→ **Supplied material**:
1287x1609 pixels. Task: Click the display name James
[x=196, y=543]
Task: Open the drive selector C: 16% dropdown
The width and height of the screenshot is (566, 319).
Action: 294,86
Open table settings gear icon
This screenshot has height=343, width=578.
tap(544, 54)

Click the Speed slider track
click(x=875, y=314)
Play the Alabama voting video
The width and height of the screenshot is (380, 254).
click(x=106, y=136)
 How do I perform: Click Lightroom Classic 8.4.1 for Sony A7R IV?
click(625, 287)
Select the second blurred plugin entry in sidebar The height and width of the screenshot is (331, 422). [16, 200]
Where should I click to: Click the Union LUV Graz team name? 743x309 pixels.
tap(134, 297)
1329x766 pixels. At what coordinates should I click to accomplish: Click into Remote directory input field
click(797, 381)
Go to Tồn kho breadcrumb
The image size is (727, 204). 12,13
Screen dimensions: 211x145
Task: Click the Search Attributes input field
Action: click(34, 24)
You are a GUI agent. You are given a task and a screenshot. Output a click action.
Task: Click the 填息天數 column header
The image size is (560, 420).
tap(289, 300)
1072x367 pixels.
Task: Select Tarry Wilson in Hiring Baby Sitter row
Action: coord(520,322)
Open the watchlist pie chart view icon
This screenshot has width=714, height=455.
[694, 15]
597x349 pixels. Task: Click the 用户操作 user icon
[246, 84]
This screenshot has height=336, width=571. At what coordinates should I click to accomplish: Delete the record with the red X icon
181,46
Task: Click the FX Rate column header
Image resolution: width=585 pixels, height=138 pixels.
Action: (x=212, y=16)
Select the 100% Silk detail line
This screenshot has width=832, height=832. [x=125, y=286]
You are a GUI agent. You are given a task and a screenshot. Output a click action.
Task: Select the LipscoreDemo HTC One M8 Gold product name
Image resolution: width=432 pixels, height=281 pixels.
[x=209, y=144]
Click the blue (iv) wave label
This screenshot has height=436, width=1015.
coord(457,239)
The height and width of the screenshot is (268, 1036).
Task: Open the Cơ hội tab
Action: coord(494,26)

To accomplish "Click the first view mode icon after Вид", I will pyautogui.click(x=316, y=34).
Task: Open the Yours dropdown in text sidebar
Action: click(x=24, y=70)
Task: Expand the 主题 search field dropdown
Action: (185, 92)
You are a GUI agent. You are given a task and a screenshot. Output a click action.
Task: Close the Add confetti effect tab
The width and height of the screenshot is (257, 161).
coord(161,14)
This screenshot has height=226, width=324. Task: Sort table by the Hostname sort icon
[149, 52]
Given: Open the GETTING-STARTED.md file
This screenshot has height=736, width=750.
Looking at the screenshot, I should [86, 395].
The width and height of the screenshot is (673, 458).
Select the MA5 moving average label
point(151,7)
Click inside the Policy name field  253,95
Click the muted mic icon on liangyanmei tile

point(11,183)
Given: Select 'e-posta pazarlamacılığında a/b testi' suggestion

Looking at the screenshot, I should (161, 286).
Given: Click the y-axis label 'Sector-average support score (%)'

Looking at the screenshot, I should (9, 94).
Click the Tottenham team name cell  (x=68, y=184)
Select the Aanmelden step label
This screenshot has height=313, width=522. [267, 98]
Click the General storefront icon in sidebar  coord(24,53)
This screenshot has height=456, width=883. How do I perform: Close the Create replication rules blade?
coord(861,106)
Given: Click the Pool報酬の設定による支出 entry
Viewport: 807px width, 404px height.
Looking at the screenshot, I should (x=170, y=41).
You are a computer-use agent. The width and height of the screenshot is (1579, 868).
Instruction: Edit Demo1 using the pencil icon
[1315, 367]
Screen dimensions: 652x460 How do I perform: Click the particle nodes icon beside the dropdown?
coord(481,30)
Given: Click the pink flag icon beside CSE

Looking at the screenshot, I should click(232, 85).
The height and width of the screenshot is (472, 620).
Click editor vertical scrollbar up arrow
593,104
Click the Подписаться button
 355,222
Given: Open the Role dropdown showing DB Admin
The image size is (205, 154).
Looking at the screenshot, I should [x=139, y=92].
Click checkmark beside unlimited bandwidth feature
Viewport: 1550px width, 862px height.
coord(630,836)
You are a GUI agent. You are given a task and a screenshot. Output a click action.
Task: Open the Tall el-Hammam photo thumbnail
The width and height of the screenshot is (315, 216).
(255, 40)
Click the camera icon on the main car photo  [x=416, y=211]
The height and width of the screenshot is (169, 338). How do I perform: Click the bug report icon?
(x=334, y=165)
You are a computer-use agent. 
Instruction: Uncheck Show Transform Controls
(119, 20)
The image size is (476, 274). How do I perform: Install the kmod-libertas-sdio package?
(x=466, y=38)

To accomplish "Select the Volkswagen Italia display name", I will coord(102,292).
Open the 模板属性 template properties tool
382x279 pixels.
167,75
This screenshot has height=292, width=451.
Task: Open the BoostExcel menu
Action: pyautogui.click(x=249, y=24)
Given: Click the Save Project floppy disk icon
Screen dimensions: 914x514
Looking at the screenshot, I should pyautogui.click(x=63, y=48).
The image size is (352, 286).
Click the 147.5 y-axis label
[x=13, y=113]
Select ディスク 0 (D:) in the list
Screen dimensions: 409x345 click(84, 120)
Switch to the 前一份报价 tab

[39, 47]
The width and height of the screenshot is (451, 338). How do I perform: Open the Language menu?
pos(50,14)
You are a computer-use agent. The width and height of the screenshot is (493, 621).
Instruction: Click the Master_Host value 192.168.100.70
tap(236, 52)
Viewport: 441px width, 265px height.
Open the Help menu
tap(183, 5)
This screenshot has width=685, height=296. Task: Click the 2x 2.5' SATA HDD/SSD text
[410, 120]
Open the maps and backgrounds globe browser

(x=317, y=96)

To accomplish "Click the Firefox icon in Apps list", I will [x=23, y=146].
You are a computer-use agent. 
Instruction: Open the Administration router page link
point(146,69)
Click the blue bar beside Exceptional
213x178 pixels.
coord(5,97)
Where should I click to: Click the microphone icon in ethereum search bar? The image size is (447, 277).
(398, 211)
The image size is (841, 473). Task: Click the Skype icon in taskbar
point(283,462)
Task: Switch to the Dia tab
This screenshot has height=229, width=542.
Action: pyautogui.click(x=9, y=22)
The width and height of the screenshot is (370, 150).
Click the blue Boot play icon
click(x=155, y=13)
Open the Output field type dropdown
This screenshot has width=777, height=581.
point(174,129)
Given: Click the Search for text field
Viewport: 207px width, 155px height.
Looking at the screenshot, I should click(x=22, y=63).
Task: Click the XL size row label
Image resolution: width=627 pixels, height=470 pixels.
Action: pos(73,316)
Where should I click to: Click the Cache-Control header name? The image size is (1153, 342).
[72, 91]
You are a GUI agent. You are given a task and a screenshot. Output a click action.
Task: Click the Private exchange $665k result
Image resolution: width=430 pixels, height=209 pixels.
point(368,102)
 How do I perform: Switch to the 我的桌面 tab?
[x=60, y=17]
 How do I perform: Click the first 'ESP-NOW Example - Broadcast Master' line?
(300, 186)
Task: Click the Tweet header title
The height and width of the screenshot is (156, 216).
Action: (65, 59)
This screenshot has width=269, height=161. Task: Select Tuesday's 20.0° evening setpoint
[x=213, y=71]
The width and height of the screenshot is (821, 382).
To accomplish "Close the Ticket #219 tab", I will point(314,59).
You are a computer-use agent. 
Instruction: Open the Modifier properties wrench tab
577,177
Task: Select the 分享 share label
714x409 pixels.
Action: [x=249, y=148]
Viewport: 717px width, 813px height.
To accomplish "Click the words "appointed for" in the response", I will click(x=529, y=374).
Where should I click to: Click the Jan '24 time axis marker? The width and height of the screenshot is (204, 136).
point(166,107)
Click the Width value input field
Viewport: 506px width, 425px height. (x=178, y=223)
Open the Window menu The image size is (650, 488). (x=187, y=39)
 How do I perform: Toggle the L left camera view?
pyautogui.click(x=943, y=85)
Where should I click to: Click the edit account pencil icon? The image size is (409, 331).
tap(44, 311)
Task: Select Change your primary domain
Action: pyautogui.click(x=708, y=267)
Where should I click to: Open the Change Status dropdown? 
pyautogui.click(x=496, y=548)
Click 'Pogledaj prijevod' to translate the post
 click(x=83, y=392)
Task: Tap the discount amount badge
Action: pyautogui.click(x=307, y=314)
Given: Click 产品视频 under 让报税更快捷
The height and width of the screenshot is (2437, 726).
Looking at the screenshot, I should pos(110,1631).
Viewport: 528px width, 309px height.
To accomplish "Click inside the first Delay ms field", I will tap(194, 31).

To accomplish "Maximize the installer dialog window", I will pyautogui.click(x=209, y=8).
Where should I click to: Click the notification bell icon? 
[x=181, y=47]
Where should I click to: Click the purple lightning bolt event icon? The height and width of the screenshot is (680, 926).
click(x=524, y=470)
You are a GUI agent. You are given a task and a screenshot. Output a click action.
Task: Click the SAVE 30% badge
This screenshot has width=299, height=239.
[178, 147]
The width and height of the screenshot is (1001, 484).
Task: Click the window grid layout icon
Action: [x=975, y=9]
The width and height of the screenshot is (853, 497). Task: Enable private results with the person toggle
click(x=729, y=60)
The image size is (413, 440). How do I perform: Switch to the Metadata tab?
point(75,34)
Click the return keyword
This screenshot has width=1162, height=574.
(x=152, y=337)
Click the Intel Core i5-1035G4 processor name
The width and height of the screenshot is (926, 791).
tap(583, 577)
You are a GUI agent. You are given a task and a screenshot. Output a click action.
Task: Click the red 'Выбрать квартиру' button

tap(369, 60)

→ **What you are asked to do**: Find "How do I perform: Toggle" in the entries above and copy that whole line exactly, then each line after it through the line that contains "Task: Click the SAVE 30% badge".

→ **Solution to this problem**:
 How do I perform: Toggle the L left camera view?
pyautogui.click(x=943, y=85)
Where should I click to: Click the edit account pencil icon? The image size is (409, 331).
tap(44, 311)
Task: Select Change your primary domain
Action: pyautogui.click(x=708, y=267)
Where should I click to: Open the Change Status dropdown? 
pyautogui.click(x=496, y=548)
Click 'Pogledaj prijevod' to translate the post
 click(x=83, y=392)
Task: Tap the discount amount badge
Action: pyautogui.click(x=307, y=314)
Given: Click 产品视频 under 让报税更快捷
The height and width of the screenshot is (2437, 726).
Looking at the screenshot, I should pos(110,1631).
Viewport: 528px width, 309px height.
To accomplish "Click inside the first Delay ms field", I will tap(194, 31).

To accomplish "Maximize the installer dialog window", I will pyautogui.click(x=209, y=8).
Where should I click to: Click the notification bell icon? 
[x=181, y=47]
Where should I click to: Click the purple lightning bolt event icon? The height and width of the screenshot is (680, 926).
click(x=524, y=470)
You are a GUI agent. You are given a task and a screenshot. Output a click action.
Task: Click the SAVE 30% badge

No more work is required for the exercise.